To protect your and your company’s wallets, it is very important to understand the rates you are being charged for electricity. In this segment, I am going to share with you and discuss in detail the large commercial and industrial electric rates of a typical utility. The example I am using is a utility that publishes their rates on the Internet. The electric rates you are being billed may vary greatly from my example. I recommend that you contact your utility to get a copy of your rate and to find out what other rates are available to you. Some of the terms I am using in this article have been previously defined and discussed in parts 1, 2 and 3 of this series.
Large General Service Rate
For our example utility, their large general service rate is for all customers that have a summer maximum demand of 300 kW or greater. This is the rate for most large department stores, office buildings and industrial customers.
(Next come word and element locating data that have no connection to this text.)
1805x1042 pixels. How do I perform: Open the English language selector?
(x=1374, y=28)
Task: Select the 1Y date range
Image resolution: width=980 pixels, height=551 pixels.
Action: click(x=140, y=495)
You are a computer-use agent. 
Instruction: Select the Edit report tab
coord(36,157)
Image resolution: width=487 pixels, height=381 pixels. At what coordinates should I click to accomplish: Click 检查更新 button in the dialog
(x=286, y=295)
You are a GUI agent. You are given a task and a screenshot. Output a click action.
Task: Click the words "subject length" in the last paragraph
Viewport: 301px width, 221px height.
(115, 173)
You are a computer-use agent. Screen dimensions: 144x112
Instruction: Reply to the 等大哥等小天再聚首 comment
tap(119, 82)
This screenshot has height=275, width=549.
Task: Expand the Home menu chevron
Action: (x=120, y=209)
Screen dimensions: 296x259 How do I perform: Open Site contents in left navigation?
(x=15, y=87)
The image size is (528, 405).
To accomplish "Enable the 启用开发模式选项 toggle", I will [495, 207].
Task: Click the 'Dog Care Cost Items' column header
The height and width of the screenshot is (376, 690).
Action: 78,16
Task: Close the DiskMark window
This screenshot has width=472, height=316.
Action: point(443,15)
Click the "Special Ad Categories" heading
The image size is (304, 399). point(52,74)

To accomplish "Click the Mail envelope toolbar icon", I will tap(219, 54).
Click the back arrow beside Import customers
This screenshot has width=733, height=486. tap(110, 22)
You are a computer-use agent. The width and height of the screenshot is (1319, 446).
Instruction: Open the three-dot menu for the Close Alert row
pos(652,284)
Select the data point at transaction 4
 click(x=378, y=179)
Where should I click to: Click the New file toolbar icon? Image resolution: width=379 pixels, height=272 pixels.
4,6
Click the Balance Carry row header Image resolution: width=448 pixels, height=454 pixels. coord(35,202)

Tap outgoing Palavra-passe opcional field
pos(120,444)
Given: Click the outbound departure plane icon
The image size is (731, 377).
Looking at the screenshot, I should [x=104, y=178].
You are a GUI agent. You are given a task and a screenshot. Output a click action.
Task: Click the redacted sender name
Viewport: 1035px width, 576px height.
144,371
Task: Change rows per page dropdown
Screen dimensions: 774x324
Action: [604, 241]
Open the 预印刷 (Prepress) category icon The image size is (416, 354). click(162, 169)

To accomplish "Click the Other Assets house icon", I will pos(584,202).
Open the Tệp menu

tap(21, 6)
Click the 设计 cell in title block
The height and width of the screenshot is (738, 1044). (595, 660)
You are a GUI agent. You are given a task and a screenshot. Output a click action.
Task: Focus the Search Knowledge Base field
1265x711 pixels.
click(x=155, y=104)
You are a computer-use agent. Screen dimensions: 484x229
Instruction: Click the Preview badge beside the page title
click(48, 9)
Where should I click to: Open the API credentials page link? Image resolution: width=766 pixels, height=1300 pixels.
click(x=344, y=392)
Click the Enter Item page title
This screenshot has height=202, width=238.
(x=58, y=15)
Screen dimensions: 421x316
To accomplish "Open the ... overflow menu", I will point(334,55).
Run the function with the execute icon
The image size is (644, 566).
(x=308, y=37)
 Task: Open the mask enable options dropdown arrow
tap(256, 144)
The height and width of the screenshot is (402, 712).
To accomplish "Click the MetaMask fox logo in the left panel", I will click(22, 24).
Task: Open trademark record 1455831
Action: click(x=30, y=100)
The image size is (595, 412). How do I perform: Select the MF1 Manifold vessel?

For our example utility, this rate has a customer charge of $159.63 per month. The energy charge for the summer months is 8.9571 cents per kWh for energy used during on-peak time and 6.3569 cents per kWh for energy used during off-peak time. The energy charge for the winter months is 9.5444 cents per kWh for energy used during on-peak time and 6.7667 cents per kWh for energy used during off-peak time. For this rate, on-peak hours are 6:00 a.m. to 10:00 p.m. Monday through Friday. During Daylight Savings Time (summer), on-peak hours are 9:00 a.m. to 10:00 p.m. Monday through Friday. Note that the on-peak hours during Daylight Savings Time (summer) are not just one hour different from the winter times. I find it odd that the energy rates are higher in the winter months than during the summer months.
For this rate, the demand charge is $26.128656 per kW in the summer months and $17.784842 per kW in the winter months. The good news is that the demand is a sixty-minute demand. The sixty-minute demand allows much more opportunity for load management. Note that this is not a clock-hour sixty-minute demand. It is a rolling sixty-minute demand. The metering looks for the maximum sixtyminute demand. Some utilities have a clock-hour sixtyminute demand. For this rate, the measured demand for any month is the greater of the maximum demand established during any sixty-minute period of the month during on-peak hours as measured by the demand meter, taken to the nearest whole kilowatt or one-third (1/3) of the maximum demand established during any sixty-minute period of the month during off-peak hours. You will recall that under the medium general service off-peak rate (detailed in part 3 of this series), the off-peak demand could be ten times the on-peak demand but the customer only paid for the on-peak demand. Under the large general service rate, if the off-peak demand exceeds three times the on-peak demand, the customer pays for it.